(Collection entries)
⁂

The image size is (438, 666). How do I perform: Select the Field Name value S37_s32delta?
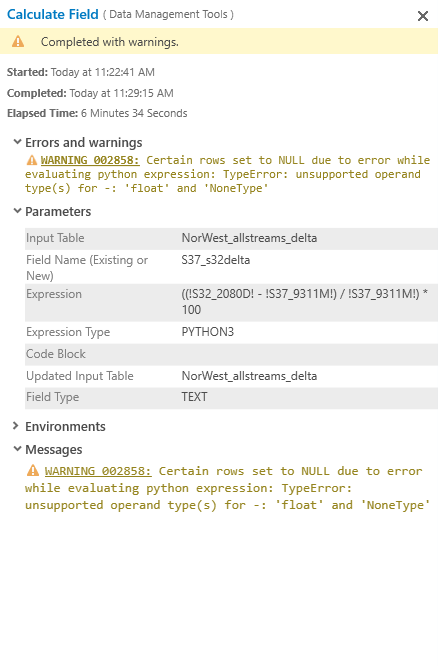tap(216, 260)
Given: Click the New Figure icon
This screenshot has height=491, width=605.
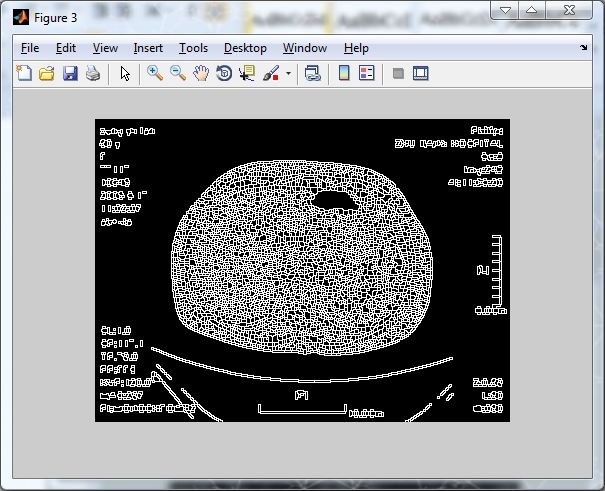Looking at the screenshot, I should point(25,73).
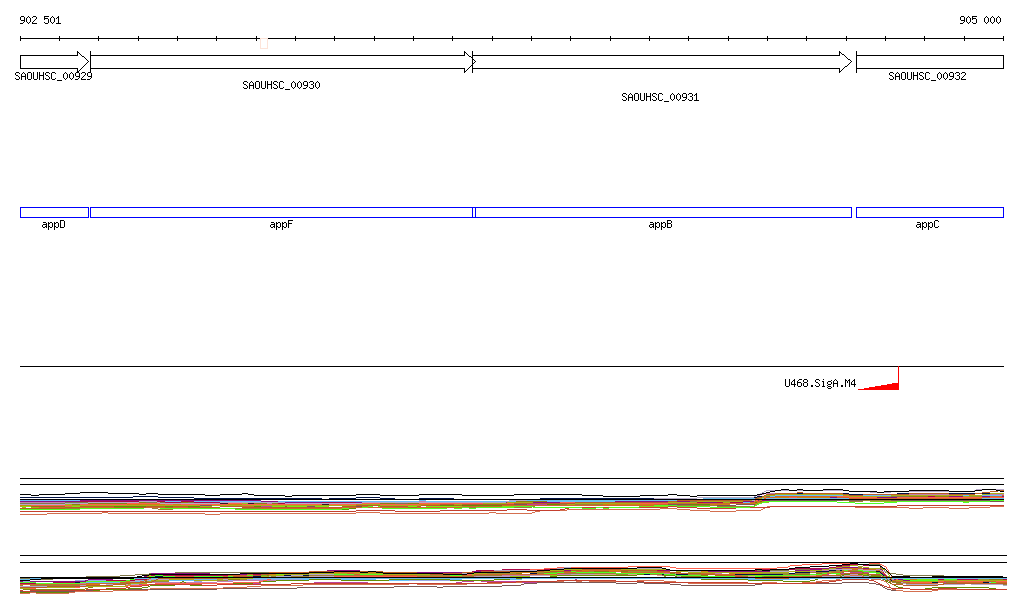Viewport: 1024px width, 611px height.
Task: Select the appB gene name label
Action: [660, 225]
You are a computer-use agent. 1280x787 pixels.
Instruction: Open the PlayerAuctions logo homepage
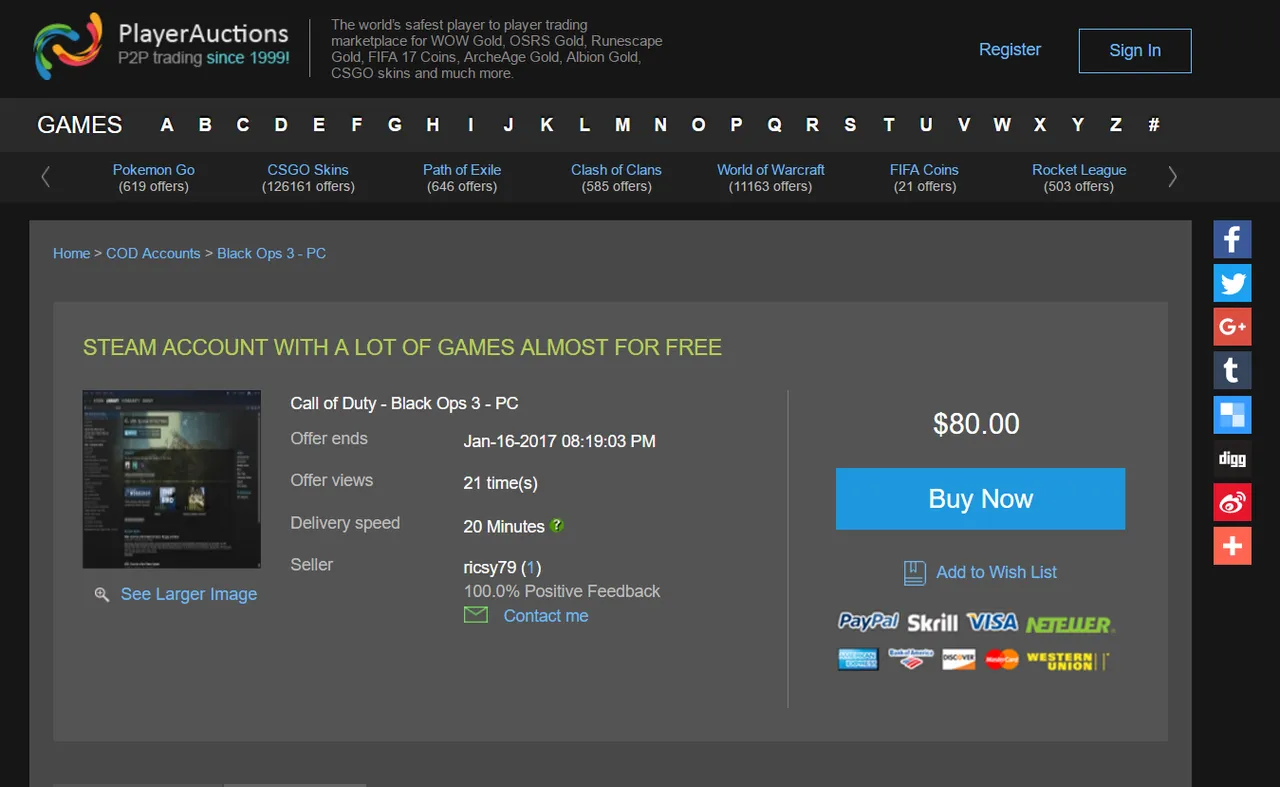(162, 46)
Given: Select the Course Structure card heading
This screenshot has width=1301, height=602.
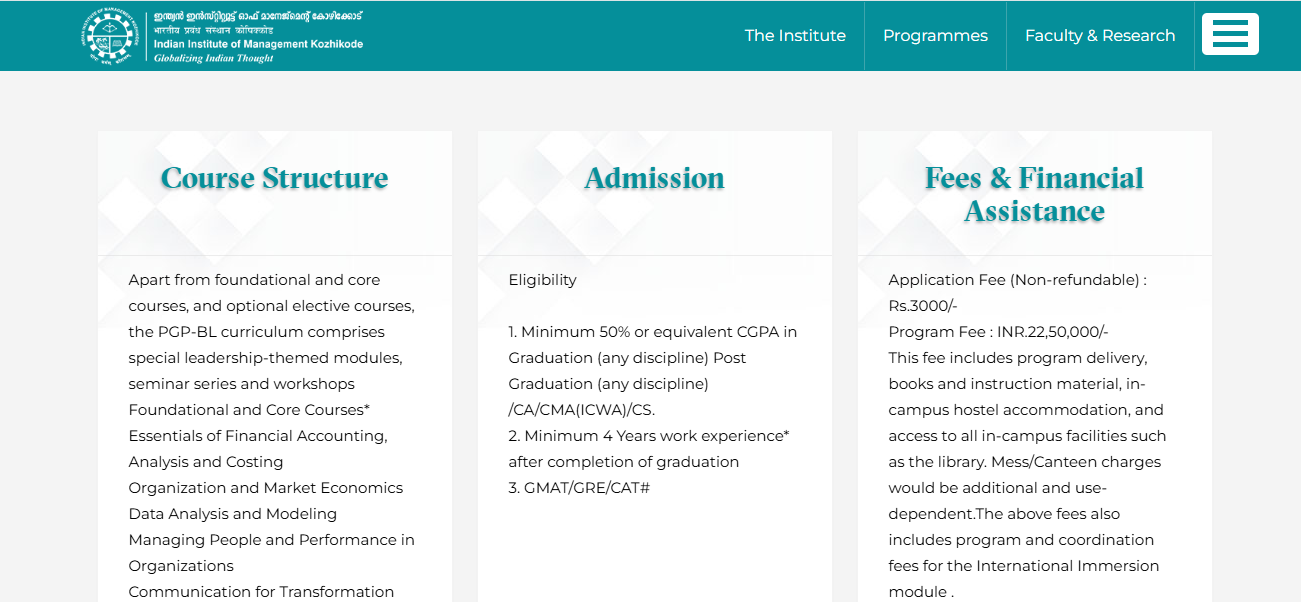Looking at the screenshot, I should pyautogui.click(x=274, y=178).
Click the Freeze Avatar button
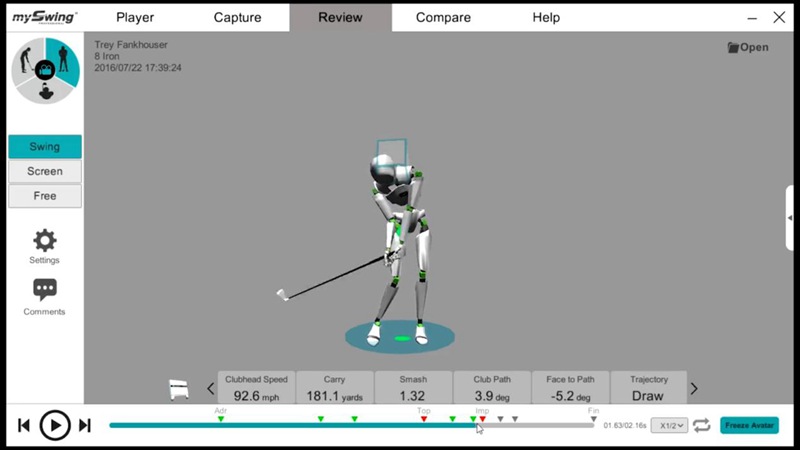 (749, 425)
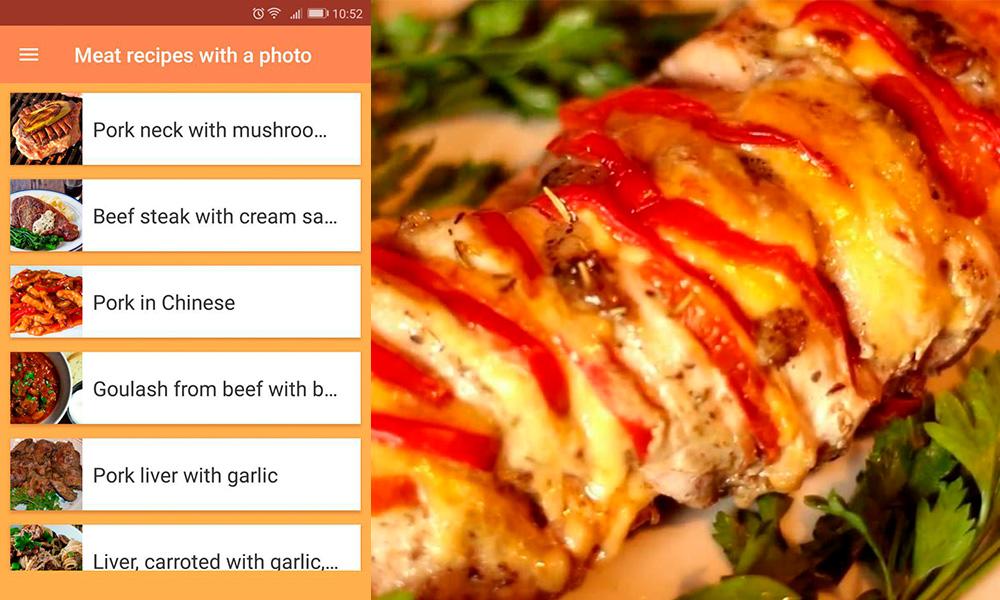The image size is (1000, 600).
Task: Tap the goulash bowl thumbnail
Action: point(46,388)
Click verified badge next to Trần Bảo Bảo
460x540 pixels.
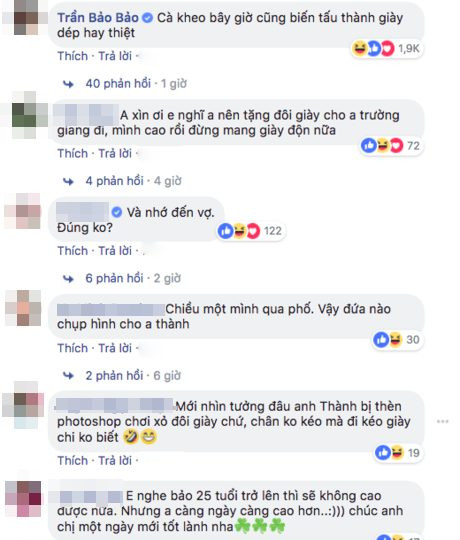click(147, 18)
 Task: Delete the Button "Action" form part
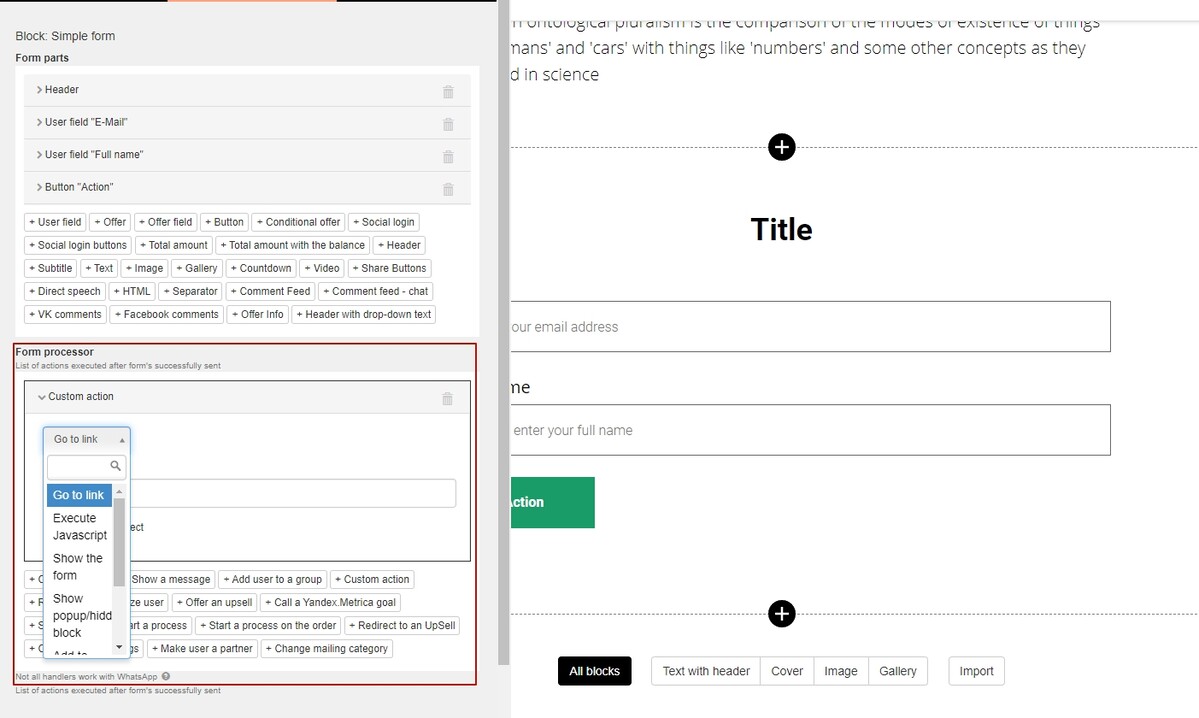tap(447, 189)
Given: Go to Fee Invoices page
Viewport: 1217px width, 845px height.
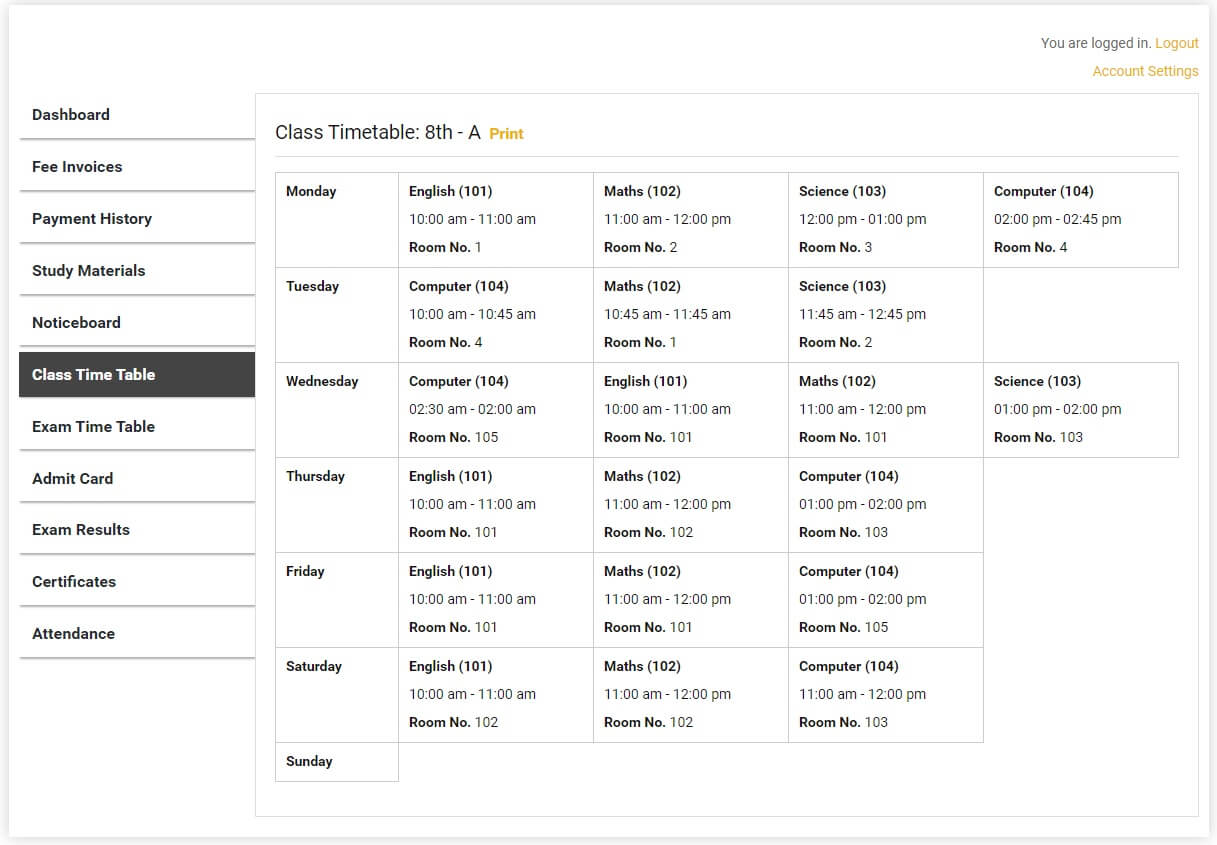Looking at the screenshot, I should (77, 167).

⁂

Work to be completed => Each line containing the word "Given" needs to be copied from the data above.

Task output =>
Given: Click the New Figure icon
Given: Select the Course Structure card heading
Given: Go to Fee Invoices page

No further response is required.